Christopher Ranch began its new crop of shallots in early September. Mr. Stokes said that it is a pretty exciting time for the item because the market went very high due to global shallot shortages. Prices are now leveling off as the United States, Canada, France and Holland are starting with new crops. He noted that some of the strange things that were being reported about shallots in recent times.
“A few years ago, some Peruvian and Columbian companies were importing small onions, labeling them as shallots,” he said. “When they were caught they were ordered by a U.S. agency to stop. But when the market went way up with the global shortage recently, they resurfaced. We’ve heard reports that some retailers were very upset when they realized they had onions labeled as shallots on their shelves.”
Yet another issue regarding shallots is that this is the first year that they are being imported from China. When asked if that could mean a potential dumping threat, Mr.

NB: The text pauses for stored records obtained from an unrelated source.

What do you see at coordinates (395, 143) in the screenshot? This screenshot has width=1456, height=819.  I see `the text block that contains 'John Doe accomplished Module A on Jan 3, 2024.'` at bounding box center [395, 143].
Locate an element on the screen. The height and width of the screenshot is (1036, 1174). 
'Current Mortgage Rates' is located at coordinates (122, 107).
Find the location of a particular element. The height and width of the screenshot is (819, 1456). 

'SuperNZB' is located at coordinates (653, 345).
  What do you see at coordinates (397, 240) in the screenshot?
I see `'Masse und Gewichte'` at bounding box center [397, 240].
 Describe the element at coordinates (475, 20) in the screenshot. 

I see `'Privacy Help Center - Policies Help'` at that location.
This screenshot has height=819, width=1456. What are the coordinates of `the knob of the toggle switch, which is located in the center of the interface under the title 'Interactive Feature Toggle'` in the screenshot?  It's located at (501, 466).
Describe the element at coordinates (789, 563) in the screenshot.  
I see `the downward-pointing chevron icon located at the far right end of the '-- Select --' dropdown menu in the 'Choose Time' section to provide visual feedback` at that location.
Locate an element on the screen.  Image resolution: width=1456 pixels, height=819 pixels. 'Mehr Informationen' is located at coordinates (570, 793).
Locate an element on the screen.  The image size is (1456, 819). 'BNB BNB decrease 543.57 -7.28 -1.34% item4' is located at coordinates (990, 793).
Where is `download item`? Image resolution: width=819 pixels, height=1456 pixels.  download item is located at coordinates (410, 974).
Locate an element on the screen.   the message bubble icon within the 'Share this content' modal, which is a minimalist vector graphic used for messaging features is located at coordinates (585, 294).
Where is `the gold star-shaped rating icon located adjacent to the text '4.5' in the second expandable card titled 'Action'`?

Stokes responded, “With China, there’s always a dumping threat. Nonetheless, we are receiving information that there are containers of cheap shallots on the water from China currently.”
Dumping and other import issues, he explained, are more of a problem for U.S. producers today than at any time in history.
“We build new facilities that increase our levels of food safety and our sustainability, and we put a tremendous amount of money into these initiatives,” he said. “We’re spending a fortune on our facilities, but importers don’t have to follow the same guidelines. From a trend standpoint, retail customers and ingredient manufacturers are issuing more intense regulations continually. We’re all for this level of safety and sustainability, but if everything we do has to be checked and audited, then every container of fresh produce that enters the U.S. should be faced with the same scrutiny.”
Christopher Ranch is a family-owned-and-operated company that has been growing garlic for over 50 years in Gilroy, CA. It offers an extensive line of whole bulb, peeled, roasted, chopped, minced and crushed garlic, as well as pesto and pickled garlic. Its line also includes elephant garlic, ginger, shallots, specialty onions, sun dried tomatoes and cherries. The company also produces an organic line of garlic, specialty onions and processed items.